Por: Adrián Zapata
Álvaro Uribe, emblemático gurú de los empresarios guatemaltecos, padre putativo (paternidad presunta) de Iván Duque, Presidente colombiano, ha trinado sobre la necesidad de luchar contra “la revolución molecular disipada”, término que si bien tuvo sus orígenes en filósofos franceses, lo puso en la palestra política el fascista chileno Alexis López Tapia, personaje que en el año 2000 intentó organizar un encuentro ideológico del nacionalsocialismo en Chile. Con ese término se pretende explicar la irrupción de las movilizaciones de protesta que últimamente se han dado en diversos países de la región, como un intento por mantener una “guerra civil permanente”. Se argumenta que las acciones de calle, que suelen tener algunos desempeños violentos, en principio son disipadas, pero que van interactuando hasta lograr la escala que les permita derrocar los gobiernos, destruir el status quo e impulsar la tan temida revolución. Son expresiones sediciosas y, por lo tanto, hay que enfrentarlas como tal, con la fuerza represiva del Estado.
Desde esta visión reaccionaria, el enemigo ahora ya no es un macro discurso, ni un sujeto socio político que aglutine y conduzca una sola propuesta estratégica de orden ideológico programático, sino diversas subjetividades (feminismo, étnicas, luchas territoriales, ambientalistas, diversidad sexual, etc.), más allá de las tradicionales clases sociales (clase obrera, campesinos…). Esas subjetividades actúan sin un referente aglutinador (un partido comunista, por ejemplo), pero terminan confluyendo en una acción sediciosa. Son moléculas disipadas que en su interactuación terminan convergiendo, lo que significa que deben ser enfrentadas con una estrategia de seguridad nacional.

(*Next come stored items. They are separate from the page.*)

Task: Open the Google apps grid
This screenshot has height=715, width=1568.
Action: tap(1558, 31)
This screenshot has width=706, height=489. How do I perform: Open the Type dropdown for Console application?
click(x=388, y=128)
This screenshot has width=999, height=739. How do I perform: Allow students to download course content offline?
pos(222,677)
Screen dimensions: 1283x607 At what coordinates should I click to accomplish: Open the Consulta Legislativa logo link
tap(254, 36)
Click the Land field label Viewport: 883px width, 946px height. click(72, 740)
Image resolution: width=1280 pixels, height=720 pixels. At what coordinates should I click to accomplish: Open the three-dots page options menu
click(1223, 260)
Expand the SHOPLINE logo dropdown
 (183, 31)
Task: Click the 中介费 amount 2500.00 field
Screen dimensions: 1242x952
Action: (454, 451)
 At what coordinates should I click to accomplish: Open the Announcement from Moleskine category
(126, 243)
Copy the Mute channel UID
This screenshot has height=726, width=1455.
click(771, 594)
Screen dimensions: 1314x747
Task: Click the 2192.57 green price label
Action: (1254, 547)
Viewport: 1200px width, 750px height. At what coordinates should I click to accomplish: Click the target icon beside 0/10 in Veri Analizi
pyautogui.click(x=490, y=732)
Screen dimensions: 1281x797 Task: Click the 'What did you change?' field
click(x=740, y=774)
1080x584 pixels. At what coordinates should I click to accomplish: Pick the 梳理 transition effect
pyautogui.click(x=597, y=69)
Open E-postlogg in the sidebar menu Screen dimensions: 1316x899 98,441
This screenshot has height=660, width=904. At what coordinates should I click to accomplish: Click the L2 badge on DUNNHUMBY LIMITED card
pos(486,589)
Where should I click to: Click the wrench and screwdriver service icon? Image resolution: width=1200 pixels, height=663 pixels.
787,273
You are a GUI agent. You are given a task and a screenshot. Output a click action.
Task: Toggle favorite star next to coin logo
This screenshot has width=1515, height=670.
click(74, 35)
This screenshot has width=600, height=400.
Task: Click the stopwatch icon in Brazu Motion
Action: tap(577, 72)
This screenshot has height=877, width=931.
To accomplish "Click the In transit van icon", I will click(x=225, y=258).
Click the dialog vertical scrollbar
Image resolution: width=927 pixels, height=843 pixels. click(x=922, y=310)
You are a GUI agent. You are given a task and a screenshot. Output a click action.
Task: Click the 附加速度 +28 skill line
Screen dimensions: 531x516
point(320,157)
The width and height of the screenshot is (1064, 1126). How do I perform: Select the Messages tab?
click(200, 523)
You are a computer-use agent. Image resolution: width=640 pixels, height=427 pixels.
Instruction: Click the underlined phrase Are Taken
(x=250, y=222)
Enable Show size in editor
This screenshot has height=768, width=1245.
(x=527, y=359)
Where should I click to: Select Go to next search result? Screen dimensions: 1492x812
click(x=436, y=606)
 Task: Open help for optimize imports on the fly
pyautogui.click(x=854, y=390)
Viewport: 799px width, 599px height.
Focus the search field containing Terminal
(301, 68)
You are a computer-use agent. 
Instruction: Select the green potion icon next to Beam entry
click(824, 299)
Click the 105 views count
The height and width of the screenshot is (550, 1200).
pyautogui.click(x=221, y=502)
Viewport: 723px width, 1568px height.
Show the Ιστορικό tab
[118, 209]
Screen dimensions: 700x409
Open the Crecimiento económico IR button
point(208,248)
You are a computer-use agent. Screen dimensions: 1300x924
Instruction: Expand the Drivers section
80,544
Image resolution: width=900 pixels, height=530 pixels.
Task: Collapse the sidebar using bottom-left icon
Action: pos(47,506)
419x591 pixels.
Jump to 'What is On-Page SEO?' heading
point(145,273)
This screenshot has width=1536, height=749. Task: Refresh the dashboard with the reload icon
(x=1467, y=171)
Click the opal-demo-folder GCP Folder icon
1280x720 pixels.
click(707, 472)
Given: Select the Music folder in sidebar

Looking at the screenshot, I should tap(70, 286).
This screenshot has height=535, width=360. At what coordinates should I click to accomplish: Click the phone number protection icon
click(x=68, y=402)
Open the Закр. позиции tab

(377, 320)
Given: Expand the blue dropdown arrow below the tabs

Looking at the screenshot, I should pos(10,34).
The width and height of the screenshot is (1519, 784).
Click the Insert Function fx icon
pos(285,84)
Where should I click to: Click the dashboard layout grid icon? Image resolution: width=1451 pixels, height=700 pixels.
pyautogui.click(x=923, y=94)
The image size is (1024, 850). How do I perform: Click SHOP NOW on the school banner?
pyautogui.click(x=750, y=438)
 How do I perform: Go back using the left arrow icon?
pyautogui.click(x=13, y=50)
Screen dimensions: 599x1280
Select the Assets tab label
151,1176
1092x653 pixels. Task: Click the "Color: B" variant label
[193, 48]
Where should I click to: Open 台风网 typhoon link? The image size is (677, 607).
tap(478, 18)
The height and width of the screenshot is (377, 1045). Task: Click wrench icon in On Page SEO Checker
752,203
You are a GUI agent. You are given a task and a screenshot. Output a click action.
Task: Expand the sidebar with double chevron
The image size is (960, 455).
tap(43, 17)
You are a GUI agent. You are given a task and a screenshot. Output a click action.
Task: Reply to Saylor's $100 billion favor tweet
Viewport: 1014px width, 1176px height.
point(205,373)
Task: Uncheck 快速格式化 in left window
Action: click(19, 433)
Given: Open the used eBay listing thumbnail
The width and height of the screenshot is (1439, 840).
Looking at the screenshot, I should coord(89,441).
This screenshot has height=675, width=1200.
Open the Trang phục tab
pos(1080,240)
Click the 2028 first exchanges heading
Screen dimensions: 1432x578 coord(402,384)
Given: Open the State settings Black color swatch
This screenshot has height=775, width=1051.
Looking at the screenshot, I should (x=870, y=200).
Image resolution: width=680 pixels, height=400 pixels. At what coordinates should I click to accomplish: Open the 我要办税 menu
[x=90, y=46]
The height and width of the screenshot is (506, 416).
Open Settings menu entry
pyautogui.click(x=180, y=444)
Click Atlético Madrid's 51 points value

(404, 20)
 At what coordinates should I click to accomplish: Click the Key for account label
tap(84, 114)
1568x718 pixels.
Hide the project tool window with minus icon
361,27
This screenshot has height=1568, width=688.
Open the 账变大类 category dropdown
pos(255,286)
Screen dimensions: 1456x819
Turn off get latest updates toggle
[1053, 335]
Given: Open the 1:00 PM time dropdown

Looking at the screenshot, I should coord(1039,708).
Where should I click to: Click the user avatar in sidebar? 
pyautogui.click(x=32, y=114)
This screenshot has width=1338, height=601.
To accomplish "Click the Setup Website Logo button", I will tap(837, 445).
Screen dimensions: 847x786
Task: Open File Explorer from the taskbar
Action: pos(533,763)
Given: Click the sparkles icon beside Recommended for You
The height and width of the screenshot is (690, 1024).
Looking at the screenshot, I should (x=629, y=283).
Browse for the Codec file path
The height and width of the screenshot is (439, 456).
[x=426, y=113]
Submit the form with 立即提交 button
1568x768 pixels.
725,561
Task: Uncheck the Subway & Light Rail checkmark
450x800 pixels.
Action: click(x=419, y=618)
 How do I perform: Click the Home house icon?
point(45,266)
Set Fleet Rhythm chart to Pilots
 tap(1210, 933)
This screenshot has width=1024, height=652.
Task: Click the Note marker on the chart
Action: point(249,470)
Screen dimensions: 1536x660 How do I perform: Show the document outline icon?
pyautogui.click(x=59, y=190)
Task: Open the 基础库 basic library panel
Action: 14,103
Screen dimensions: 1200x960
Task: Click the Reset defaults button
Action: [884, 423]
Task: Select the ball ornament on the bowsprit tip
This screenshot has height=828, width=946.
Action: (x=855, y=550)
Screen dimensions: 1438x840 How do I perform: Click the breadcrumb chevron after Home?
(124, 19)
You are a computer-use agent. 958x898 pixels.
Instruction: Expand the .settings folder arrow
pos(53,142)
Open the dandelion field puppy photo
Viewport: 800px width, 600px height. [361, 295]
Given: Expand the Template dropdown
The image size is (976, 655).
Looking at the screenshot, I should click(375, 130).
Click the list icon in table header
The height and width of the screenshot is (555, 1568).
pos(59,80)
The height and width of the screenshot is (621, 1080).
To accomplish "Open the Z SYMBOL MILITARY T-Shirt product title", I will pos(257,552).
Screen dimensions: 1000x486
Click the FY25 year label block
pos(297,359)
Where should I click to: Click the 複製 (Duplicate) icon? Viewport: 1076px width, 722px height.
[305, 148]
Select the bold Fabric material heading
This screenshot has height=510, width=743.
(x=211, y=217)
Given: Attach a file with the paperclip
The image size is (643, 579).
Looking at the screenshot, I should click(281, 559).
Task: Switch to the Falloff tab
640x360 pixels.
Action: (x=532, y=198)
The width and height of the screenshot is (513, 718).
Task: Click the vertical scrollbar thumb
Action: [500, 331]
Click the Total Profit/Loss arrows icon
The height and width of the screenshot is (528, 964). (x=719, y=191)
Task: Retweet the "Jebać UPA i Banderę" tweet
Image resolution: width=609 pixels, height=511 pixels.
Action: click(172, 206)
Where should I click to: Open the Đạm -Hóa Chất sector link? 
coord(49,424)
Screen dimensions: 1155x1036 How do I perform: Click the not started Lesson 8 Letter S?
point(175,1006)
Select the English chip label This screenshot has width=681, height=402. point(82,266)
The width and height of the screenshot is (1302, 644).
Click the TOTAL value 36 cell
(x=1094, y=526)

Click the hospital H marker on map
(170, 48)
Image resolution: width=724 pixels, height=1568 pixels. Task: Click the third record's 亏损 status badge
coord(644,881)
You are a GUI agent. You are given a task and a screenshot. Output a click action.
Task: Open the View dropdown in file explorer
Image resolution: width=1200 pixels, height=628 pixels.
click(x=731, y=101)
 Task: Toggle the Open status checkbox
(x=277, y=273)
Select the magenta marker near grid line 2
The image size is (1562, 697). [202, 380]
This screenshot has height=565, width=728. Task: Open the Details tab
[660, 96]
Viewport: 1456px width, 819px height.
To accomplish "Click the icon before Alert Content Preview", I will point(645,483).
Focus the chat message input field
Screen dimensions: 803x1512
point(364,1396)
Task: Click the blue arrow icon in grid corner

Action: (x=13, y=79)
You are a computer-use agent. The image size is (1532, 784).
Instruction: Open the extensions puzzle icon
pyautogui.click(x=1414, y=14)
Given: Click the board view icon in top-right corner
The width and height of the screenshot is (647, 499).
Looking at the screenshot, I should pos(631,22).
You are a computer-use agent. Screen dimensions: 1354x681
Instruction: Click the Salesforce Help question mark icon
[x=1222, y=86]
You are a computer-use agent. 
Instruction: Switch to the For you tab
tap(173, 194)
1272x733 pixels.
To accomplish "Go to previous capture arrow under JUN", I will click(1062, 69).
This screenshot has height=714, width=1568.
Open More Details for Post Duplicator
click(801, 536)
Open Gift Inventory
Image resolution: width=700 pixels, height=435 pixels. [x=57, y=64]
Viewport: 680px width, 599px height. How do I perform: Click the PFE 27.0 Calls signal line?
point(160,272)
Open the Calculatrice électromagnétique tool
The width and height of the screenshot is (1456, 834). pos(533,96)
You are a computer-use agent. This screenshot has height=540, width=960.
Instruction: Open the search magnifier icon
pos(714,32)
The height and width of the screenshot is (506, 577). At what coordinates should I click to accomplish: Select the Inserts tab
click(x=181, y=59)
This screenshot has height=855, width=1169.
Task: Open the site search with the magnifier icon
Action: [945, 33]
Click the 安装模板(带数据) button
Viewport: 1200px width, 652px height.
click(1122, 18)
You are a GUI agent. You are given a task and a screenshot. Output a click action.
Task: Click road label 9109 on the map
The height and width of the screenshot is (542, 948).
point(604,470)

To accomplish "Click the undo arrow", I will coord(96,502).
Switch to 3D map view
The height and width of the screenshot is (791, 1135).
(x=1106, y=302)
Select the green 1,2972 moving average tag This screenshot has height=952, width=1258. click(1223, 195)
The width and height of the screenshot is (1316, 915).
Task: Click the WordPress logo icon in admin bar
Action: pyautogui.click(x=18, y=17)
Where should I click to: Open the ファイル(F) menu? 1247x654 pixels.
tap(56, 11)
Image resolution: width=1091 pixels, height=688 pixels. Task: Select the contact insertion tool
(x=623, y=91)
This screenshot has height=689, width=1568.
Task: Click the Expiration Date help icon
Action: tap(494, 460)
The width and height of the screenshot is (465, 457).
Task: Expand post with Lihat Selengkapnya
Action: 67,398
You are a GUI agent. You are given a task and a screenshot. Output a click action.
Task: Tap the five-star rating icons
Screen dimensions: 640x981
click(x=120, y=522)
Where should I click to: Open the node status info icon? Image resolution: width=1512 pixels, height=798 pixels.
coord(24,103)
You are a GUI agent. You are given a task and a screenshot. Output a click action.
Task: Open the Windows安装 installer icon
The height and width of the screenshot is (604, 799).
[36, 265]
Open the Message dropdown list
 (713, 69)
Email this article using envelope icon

Con esta interpretación se evita analizar las causas de fondo de esas expresiones de “insubordinación social” (Camilo González Posso, colombiano) que están sucediendo en diversos países sur americanos, ahora particular y dramáticamente reprimidas en Colombia. Al caracterizarlas como sediciosas, esta doctrina pretende formular una respuesta militar por parte de los Estados.
Se oculta que esa insubordinación y la movilización social que se produce, eventualmente violenta como suele suceder en la espontanea expresión de las masas, responde a los efectos producidos por cuarenta años de hegemonía neoliberal, donde la voracidad del capitalismo se dio de manera desbocada y produjo grandes brechas de desigualdad y un atroz consumo del planeta. La pandemia desnudó esa realidad.
Pero ahora que el ciclo neoliberal está llegando a su fin (Biden le está poniendo la lápida, con una visión imperial correcta para sus intereses de reconstruir su hegemonía mundial) y está en marcha una recomposición planetaria del sistema capitalista (con las disputas geopolíticas contemporáneas), hay actores sociales que resisten esta adecuación, la cual atenta contra sus privilegios (los grandes empresarios neoliberales y sus corifeos, las clases medias aspiracionales, aquéllas que se beneficiaron de las migajas del neoliberalismo, y las que temen ya no tener tal oportunidad). Los pueblos indignados y desesperados irrumpen en las calles y convergen en la lucha que impulsan diversas subjetividades e identidades. Las contradicciones de clase subyacen, pero ya no prevalecen en las confrontaciones sociales y políticas.
Sin embargo, viéndolo optimista e ingenuamente, hay un espacio de oportunidad para una concertación multiclasista para revertir las perversidades heredadas del neoliberalismo. La explosión social, espontánea y caótica y las pretensiones de salidas extremas no son la opción. Tampoco lo es el atrincheramiento de los privilegiados para defender lo atesorado.